João Cabral nasceu em Recife no dia 9 de janeiro de 1920, mas passou parte de sua infância em meio aos engenhos de açúcar no interior pernambucano. De volta a Recife, com a família, inicia seu curso primário no Colégio Marista e passa a jogar futebol — uma de suas paixões — tornando-se campeão juvenil, aos 15 anos de idade, pelo Santa Cruz Futebol Clube. Aparentado de eminentes personalidades como Gilberto Freyre e Manuel Bandeira, já aos 18 anos, João Cabral começa a frequentar as rodas literárias da cidade. Em 1940, viaja para o Rio de Janeiro onde conhece Carlos Drummond de Andrade e outros intelectuais. Publica seu primeiro livro, Pedra do Sono, em 1942 e quatro anos mais tarde ingressa na carreira diplomática. A partir daí, João Cabral viaja o mundo, sempre acompanhado de suas memórias nordestinas e sua infindável dor de cabeça. Entre seus principais trabalhos, Morte e Vida Severina (1955) talvez seja o mais conhecido, tendo sido, inclusive, adaptado para o teatro e televisão. Em meados de 1969, ingressa na Academia Brasileira de Letras na cadeira de Assis Chateubriand, mas continua vivendo fora do Brasil até que, em 1990, aposenta-se como embaixador. Falece nove anos depois, no dia 9 de setembro, tendo acumulado ao longo da vida inúmeros prêmios, inclusive o Jabuti e o Luís de Camões, e condecorações.
De sua vasta obra, foram escolhidos, para a apresentação, o texto Os três mal amados e as poesias: Catar feijão, O ovo de galinha, Uma faca só lâmina ou Serventia das ideias fixas, Dois estudos, A mulher e a casa, Paisagem pelo telefone, Jogos frutais e Tecendo a manhã.
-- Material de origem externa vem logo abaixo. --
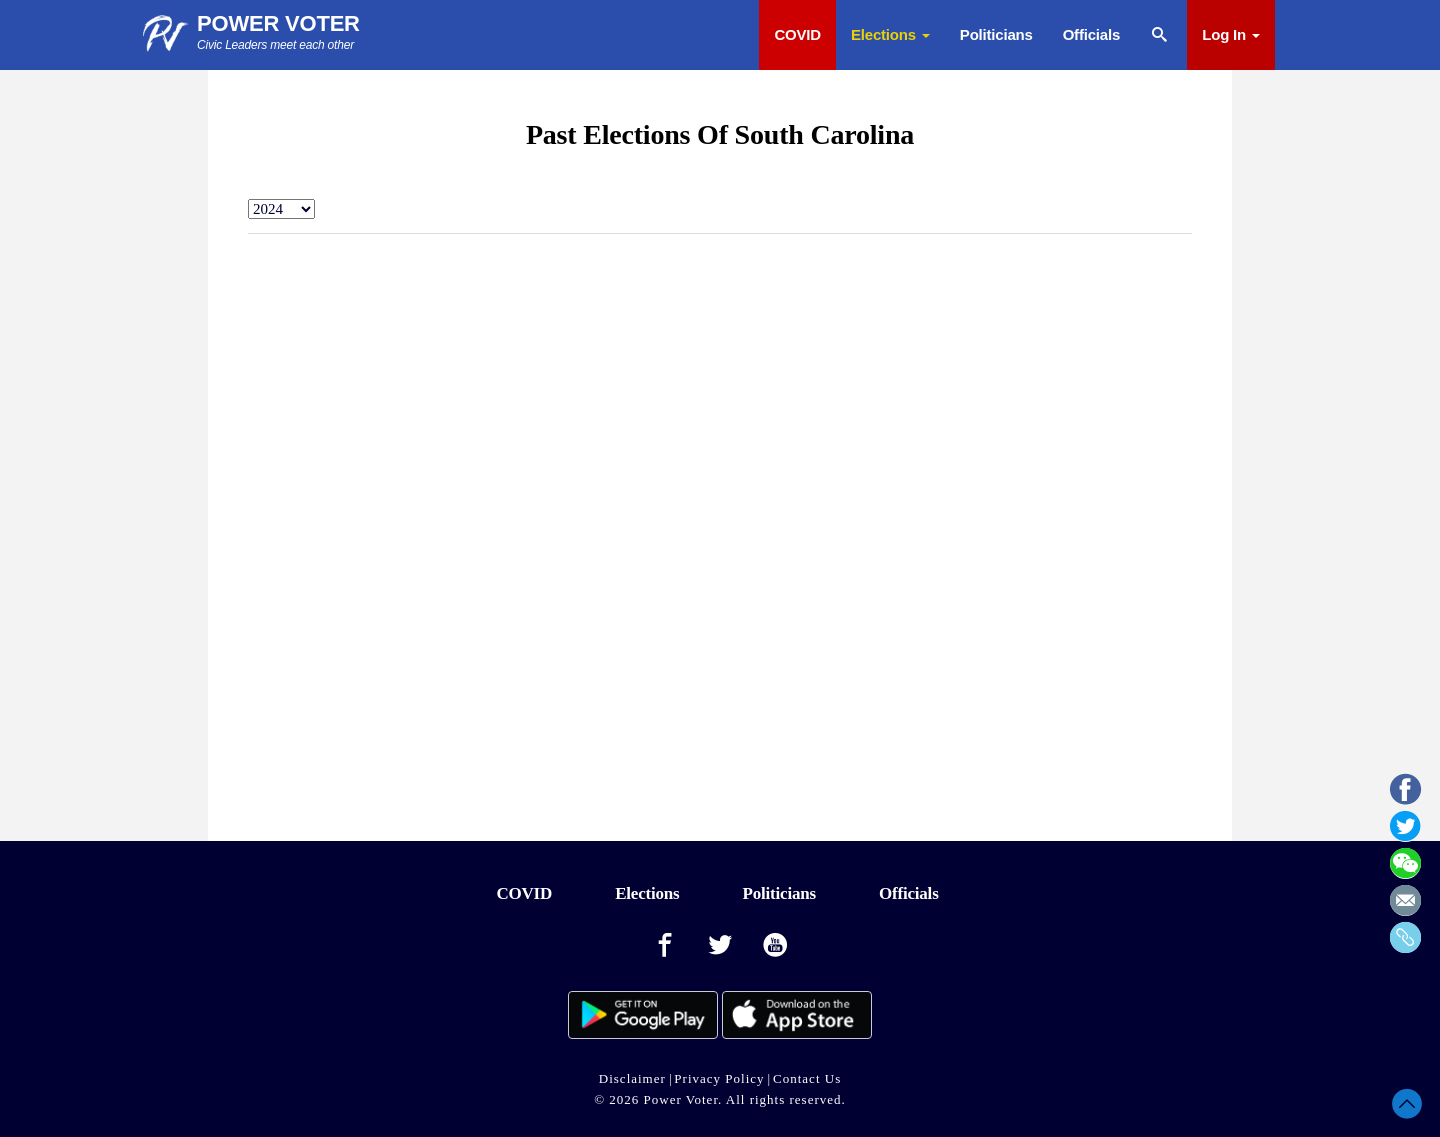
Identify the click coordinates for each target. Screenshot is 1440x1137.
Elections (890, 34)
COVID (797, 34)
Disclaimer (632, 1078)
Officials (1091, 34)
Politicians (996, 34)
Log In (1231, 34)
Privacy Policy (719, 1078)
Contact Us (807, 1078)
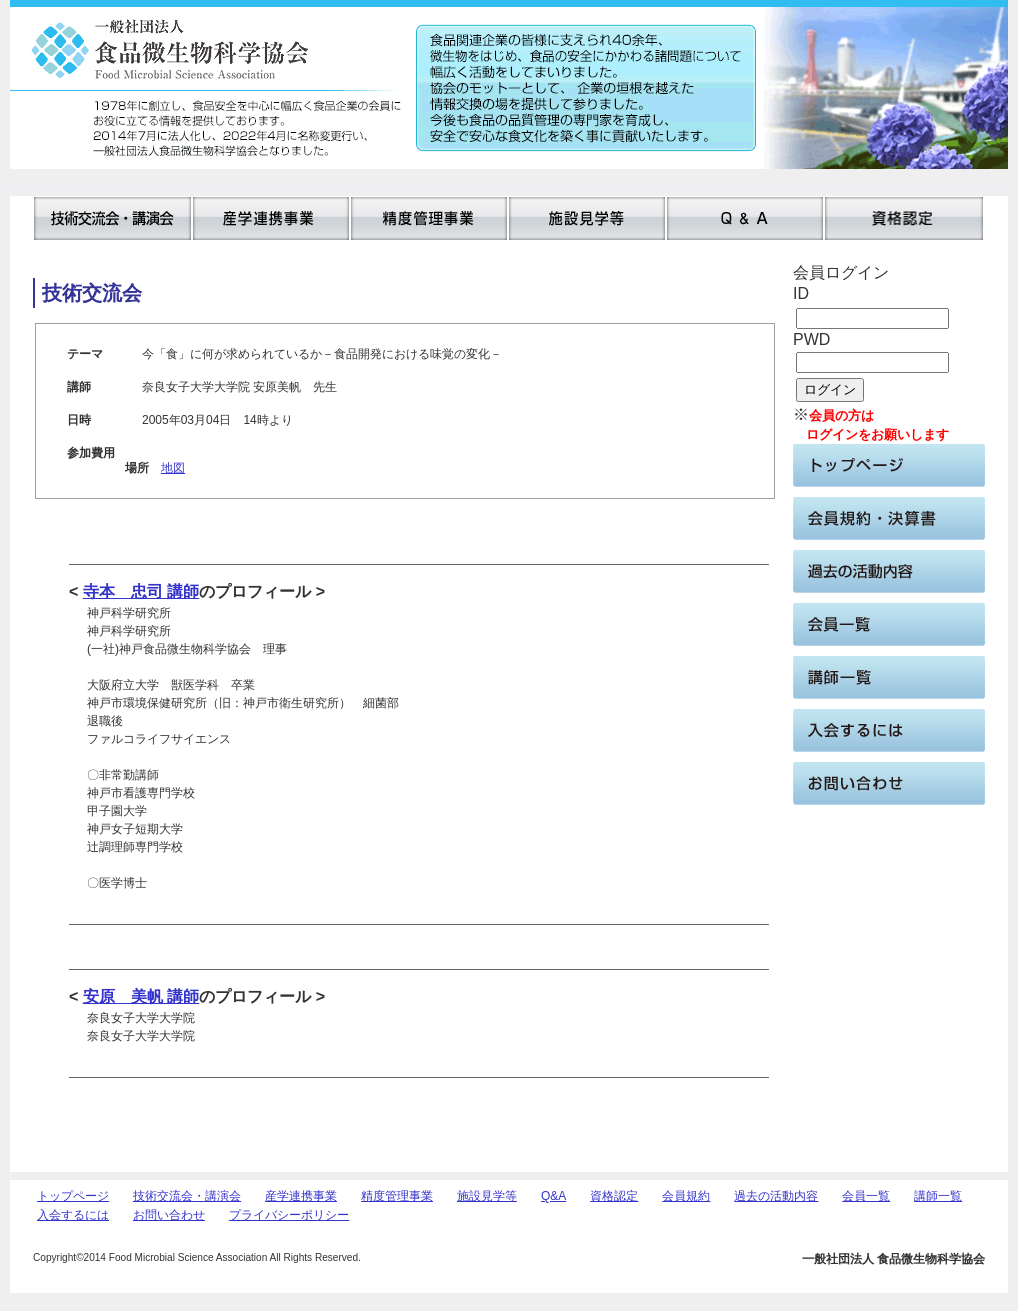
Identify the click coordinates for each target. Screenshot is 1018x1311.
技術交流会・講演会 (187, 1196)
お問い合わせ (169, 1215)
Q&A (553, 1196)
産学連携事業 (301, 1196)
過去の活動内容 (776, 1196)
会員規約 (686, 1196)
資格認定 (614, 1196)
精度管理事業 (397, 1196)
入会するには (73, 1215)
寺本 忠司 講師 (141, 591)
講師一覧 (938, 1196)
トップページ (73, 1196)
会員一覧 (866, 1196)
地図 (173, 468)
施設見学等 (487, 1196)
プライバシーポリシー (289, 1215)
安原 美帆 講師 (141, 996)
Há, em cada um, algo único da genialidade de João Cabral de Melo Neto que, não por acaso, foi, quando vivo, o nome brasileiro mais bem cotado para ganhar um Nobel de Literatura. Surpreenda-se com o viés social de Tecendo a manhã ou aprenda as similaridades entre uma mulher e uma casa, em A mulher e a casa, ou uma mulher e as várias frutas, em Jogos Frutais. Mas deixemos esses como isca à curiosidade do leitor ou da leitora e apresentemos aquele que, talvez, melhor reflita o pensamento de Cabral sobre a arte de poetar...
Catar Feijão
João Cabral de Melo Neto
Catar feijão se limita com escrever:
jogam-se os grãos na água do alguidar
e as palavras na da folha de papel;
e depois, joga-se fora o que boiar.
Certo, toda palavra boiará no papel,
água congelada, por chumbo seu verbo:
pois para catar esse feijão, soprar nele,
e jogar fora o leve e oco, palha e eco.
2
Ora, nesse catar feijão entra um risco:
o de que entre os grão pesados entre
um grão qualquer, pedra ou indigesto,
um grão imastigável, de quebrar dente.
Certo não, quando ao catar palavras:
a pedra dá à frase seu grão mais vivo:
obstrui a leitura fluviante, flutual,
açula a atenção, isca-a com o risco.